→ **WORK TO BE COMPLETED**:
Would you write out all of the data exactly as it appears below?

****************

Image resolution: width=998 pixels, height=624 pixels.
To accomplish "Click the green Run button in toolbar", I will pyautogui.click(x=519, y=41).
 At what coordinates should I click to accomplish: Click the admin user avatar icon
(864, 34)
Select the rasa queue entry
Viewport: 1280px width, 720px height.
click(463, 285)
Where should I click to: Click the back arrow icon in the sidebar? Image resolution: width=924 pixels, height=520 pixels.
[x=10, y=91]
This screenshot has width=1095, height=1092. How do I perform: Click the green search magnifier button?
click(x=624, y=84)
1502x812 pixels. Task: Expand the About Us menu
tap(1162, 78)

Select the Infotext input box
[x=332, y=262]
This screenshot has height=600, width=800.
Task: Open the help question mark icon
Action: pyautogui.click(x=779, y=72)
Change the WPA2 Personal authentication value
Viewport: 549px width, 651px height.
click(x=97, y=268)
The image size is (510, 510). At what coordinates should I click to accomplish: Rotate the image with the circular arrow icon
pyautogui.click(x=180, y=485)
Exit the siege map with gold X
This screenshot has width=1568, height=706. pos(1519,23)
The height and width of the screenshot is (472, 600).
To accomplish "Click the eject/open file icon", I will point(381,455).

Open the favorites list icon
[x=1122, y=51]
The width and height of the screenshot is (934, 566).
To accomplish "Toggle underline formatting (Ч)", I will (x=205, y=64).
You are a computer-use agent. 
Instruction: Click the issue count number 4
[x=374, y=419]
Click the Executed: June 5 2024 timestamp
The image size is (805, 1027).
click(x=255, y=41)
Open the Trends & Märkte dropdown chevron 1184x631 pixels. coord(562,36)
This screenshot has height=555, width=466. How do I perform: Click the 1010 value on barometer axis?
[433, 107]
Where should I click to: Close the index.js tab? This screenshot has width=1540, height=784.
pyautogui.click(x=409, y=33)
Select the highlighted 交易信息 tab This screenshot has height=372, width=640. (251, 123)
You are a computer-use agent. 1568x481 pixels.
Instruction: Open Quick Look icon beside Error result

****************

→ **TASK OUTPUT**:
Image resolution: width=998 pixels, height=624 pixels.
To accomplish "Click the green Run button in toolbar", I will pyautogui.click(x=519, y=41).
 At what coordinates should I click to accomplish: Click the admin user avatar icon
(864, 34)
Select the rasa queue entry
Viewport: 1280px width, 720px height.
click(463, 285)
Where should I click to: Click the back arrow icon in the sidebar? Image resolution: width=924 pixels, height=520 pixels.
[x=10, y=91]
This screenshot has width=1095, height=1092. How do I perform: Click the green search magnifier button?
click(x=624, y=84)
1502x812 pixels. Task: Expand the About Us menu
tap(1162, 78)

Select the Infotext input box
[x=332, y=262]
This screenshot has height=600, width=800.
Task: Open the help question mark icon
Action: pyautogui.click(x=779, y=72)
Change the WPA2 Personal authentication value
Viewport: 549px width, 651px height.
click(x=97, y=268)
The image size is (510, 510). At what coordinates should I click to accomplish: Rotate the image with the circular arrow icon
pyautogui.click(x=180, y=485)
Exit the siege map with gold X
This screenshot has width=1568, height=706. pos(1519,23)
The height and width of the screenshot is (472, 600).
To accomplish "Click the eject/open file icon", I will point(381,455).

Open the favorites list icon
[x=1122, y=51]
The width and height of the screenshot is (934, 566).
To accomplish "Toggle underline formatting (Ч)", I will (x=205, y=64).
You are a computer-use agent. 
Instruction: Click the issue count number 4
[x=374, y=419]
Click the Executed: June 5 2024 timestamp
The image size is (805, 1027).
click(x=255, y=41)
Open the Trends & Märkte dropdown chevron 1184x631 pixels. coord(562,36)
This screenshot has height=555, width=466. How do I perform: Click the 1010 value on barometer axis?
[433, 107]
Where should I click to: Close the index.js tab? This screenshot has width=1540, height=784.
pyautogui.click(x=409, y=33)
Select the highlighted 交易信息 tab This screenshot has height=372, width=640. (251, 123)
You are a computer-use agent. 1568x481 pixels.
Instruction: Open Quick Look icon beside Error result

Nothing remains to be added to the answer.